RDF has built-in support for xsd:
based datatypes, which should be used primarily.
- Not including human readable labels for instances or user-defined classes and predicates
-
Every RDF resource should have a human readable label, so that it can be actually shown to end-users in potential applications.
For instances, those are typically
dcterms:title
, foaf:name
or skos:prefLabel
.
For classes and predicates, this is rdfs:label
.
-
Using
xsd:string
for predicates with values being human readable text
-
Human readable text, represented as a literal with a language tag, is of a datatype
rdf:langString
-
Using
xsd:float
for floating point numbers
-
In RDF,
xsd:double
is used rather than xsd:float
. This is supported by the existing RDF Turtle and SPARQL syntax shortcuts for xsd:double
.
-
Insufficiently defined IRI patterns
-
Typical IRI patterns for instances (data) contain hint of a type (based on class name) and an identifier, e.g.

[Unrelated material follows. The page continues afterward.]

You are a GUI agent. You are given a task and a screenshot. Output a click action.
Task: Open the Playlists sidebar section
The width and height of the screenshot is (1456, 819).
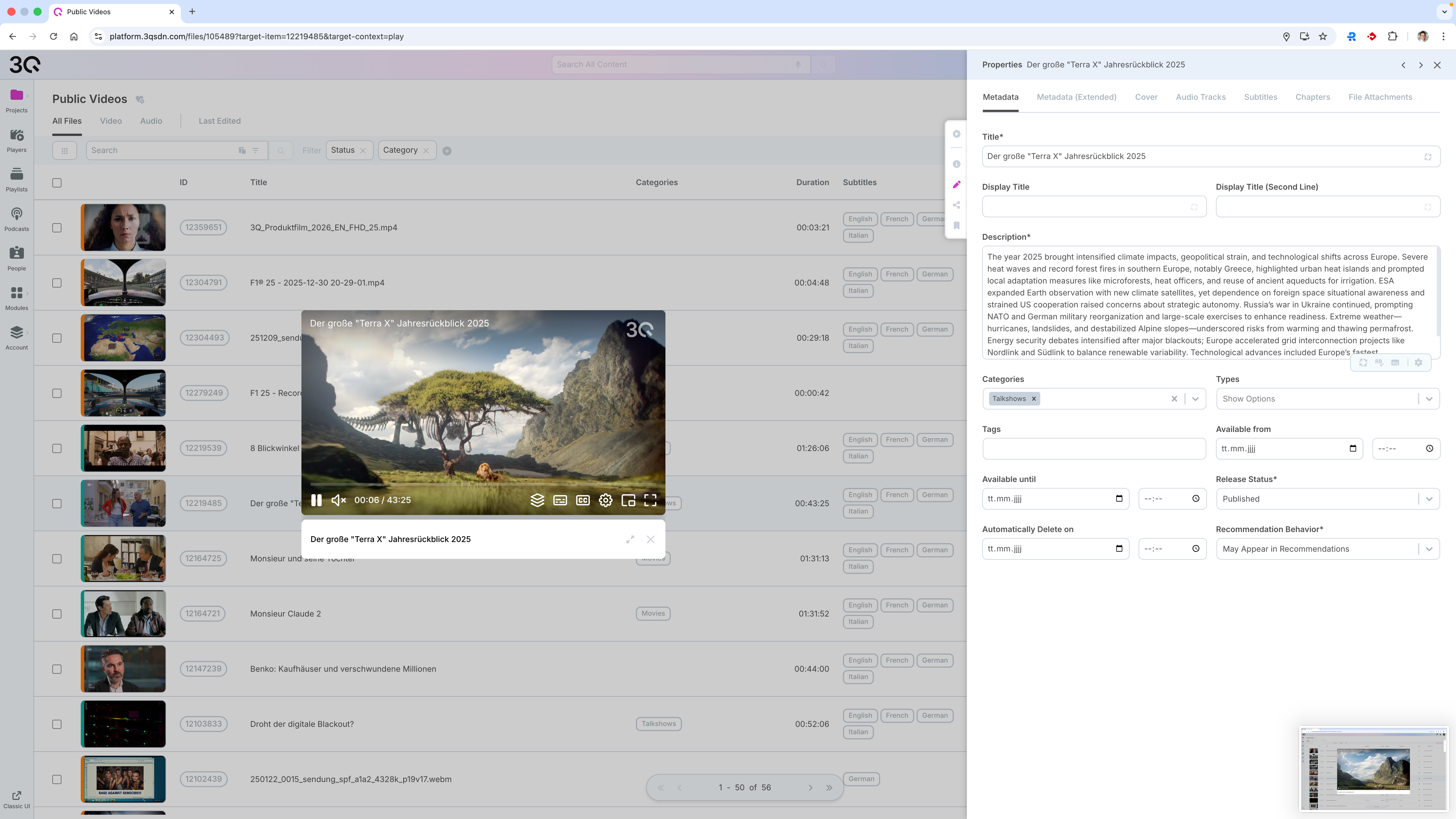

https://data.mff.cuni.cz/people/John-Doe
, https://data.mff.cuni.cz/rooms/S4
, etc.
It is necessary to first establish those patterns and then stick to them.
Will it be /people
, /person
, /Person
, John-Doe
, john-doe
, johnDoe
…?
-
Telephone numbers and e-mails as literals
-
In RDF, telephone numbers and e-mails have their own IRI schemes
tel:+420123456789
and mailto:[email protected]
- therefore, they are resources (rdfs:Resource
), not literals.
- Not using LPG relation properties
-
One of the major differences of LPG from RDF are relation properties. The assignment asks for their usage in LPG and Cypher. If you do not have any part of the conceptual model suitable to be represented as relation properties, you can add something.